With Democrats still divided on transportation , Senator Saslaw fueled further inter-party bickering yesterday. It looks like we were right about Governor Kaine lacking support for his tax plan, even from his own party!
Governor's Road Proposals Have Va. Democrats Feuding
By Tim Craig Washington Post Staff Writer
Thursday, May 15, 2008; B01
RICHMOND, May 14 -- Virginia Democratic leaders are divided over how to raise money to build and fix roads, a rift that threatens to dash Gov. Timothy M. Kaine's hopes of enacting a statewide tax increase this year.
The internal battle between House and Senate Democrats over what taxes should be increased represents a turnaround in Virginia politics. For much of this decade, it has been moderate and conservative Republicans who have been divided, resulting in stalled efforts to enact taxes or fees to relieve traffic congestion and repair the state's aging network of highways.
Now Democrats in the General Assembly are feuding among themselves over the $1.1 billion tax proposal Kaine (D) unveiled Monday. Senate Majority Leader Richard L Saslaw (D-Fairfax)lashed out at House Democratic leaders Wednesday, underscoring Kaine's limited influence with even Democrats when it comes to the transportation debate.
Sen.

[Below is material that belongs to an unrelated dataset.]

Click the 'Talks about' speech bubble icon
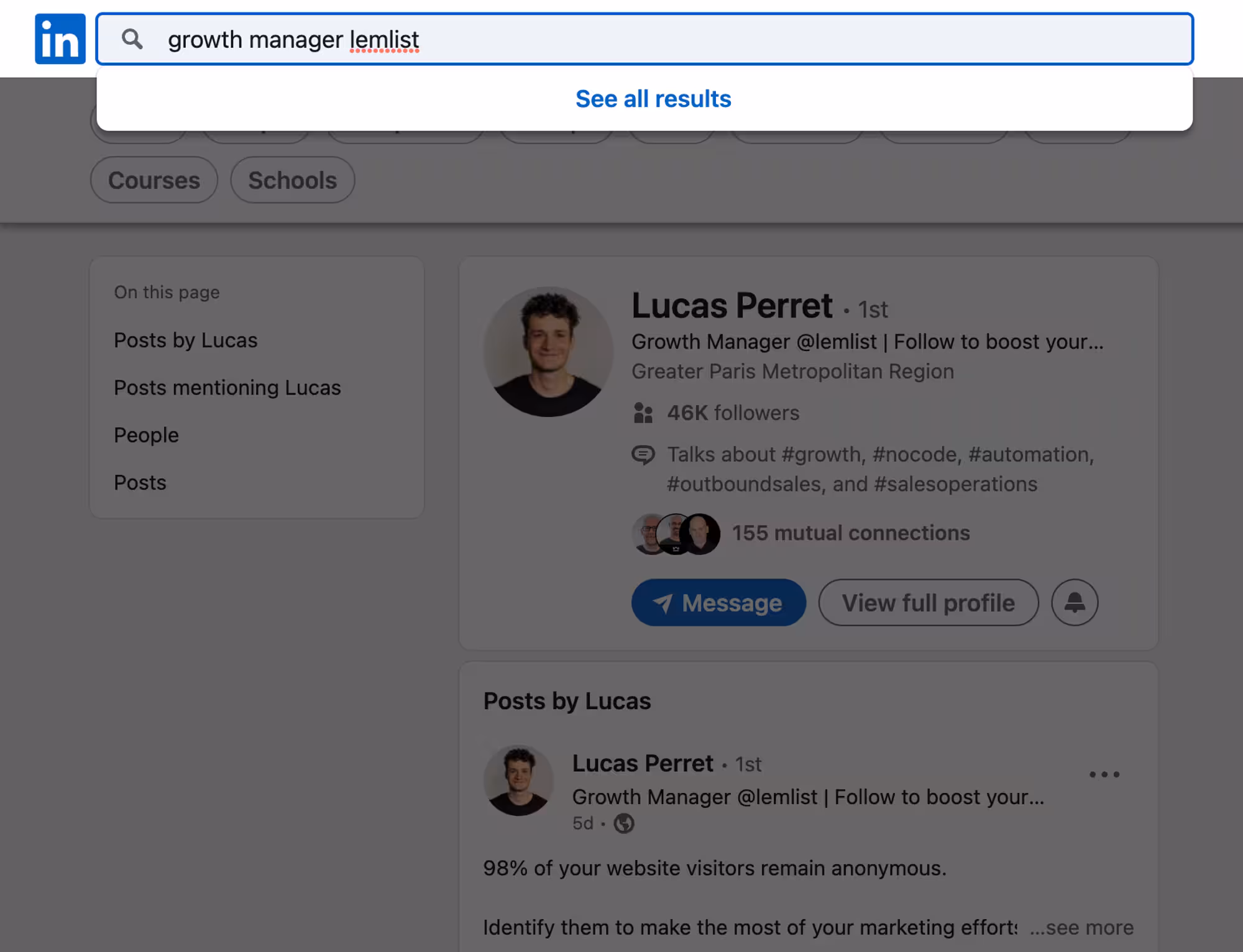Viewport: 1243px width, 952px height. 643,455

R. Creigh Deeds (D-Bath), a likely candidate for governor next year, said, "Governor Kaine wanted the Democrats in the House and the Senate to get behind one set of proposals, and that is just not going to happen."

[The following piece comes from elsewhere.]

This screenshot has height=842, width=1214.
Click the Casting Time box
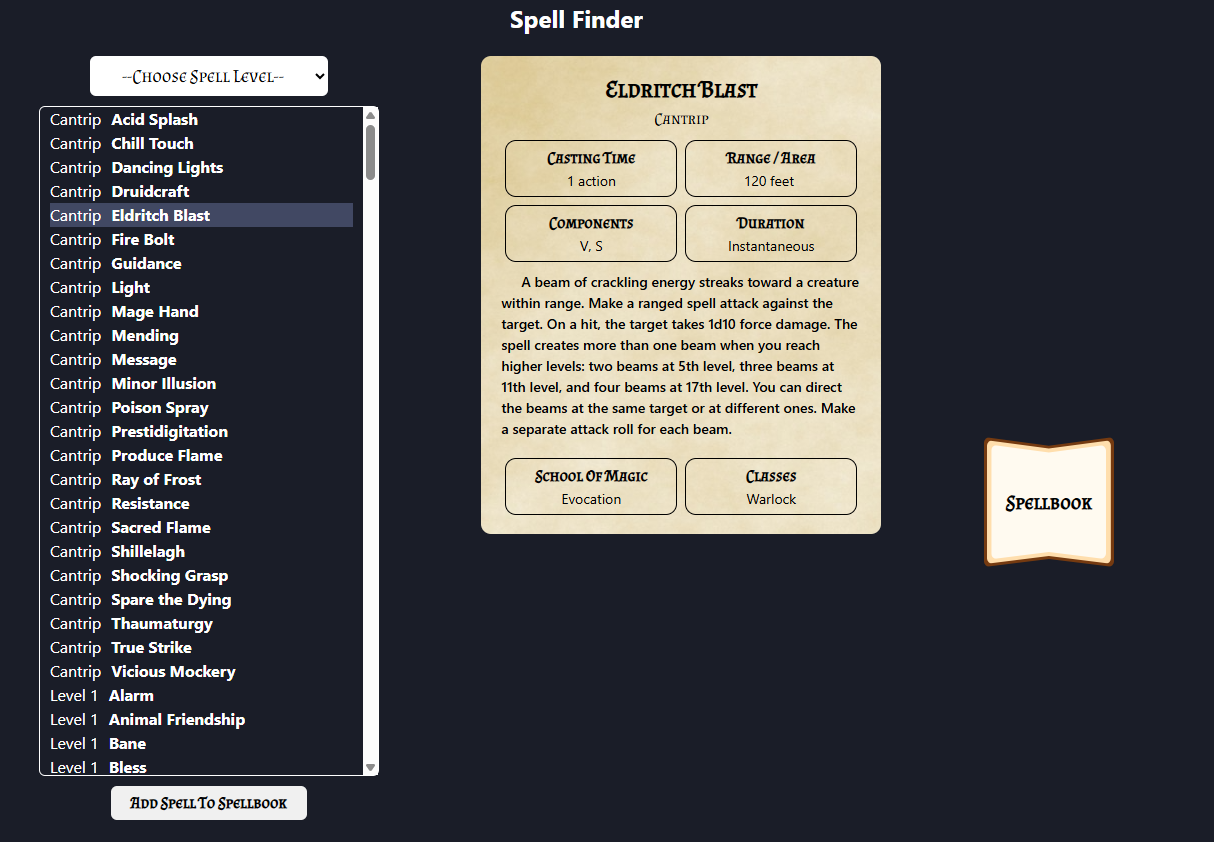pos(591,169)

Disagreements between Senate and House Democratic leaders have been building for weeks, though Democrats are still more unified than the GOP was when it held both chambers of the General Assembly from 1999 until this year.
Saslaw has been pitted against House Minority Leader Ward L. Armstrong (D-Henry) and Del. Brian J. Moran (D-Alexandria), also a candidate for governor, in trying to lobby Kaine over how he should put together his proposal.
Saslaw, backed by many Senate Democrats, wants an increase in the state's 17.5-cent-a-gallon gasoline tax, which hasn't been raised since 1986. Armstrong and Moran, who are spearheading efforts by Democrats to gain the majority in next year's elections, oppose a gas tax increase, citing the record price of fuel at the pump. Kaine agrees. "
I just don't think we can impose [a gas tax] on the public when they are already paying three dollars and 60 cents a gallon," Armstrong said. "We all have constituents that are struggling to put gas in their car."
Kaine and Democrats commissioned a poll six weeks ago that found more than 80 percent of residents oppose a 15-cent-a-gallon increase in the gas tax. Saslaw shot back at the House Democrats: "I don't run the state on polls, and if Brian and Ward want to run the state on the polls, that is their problem."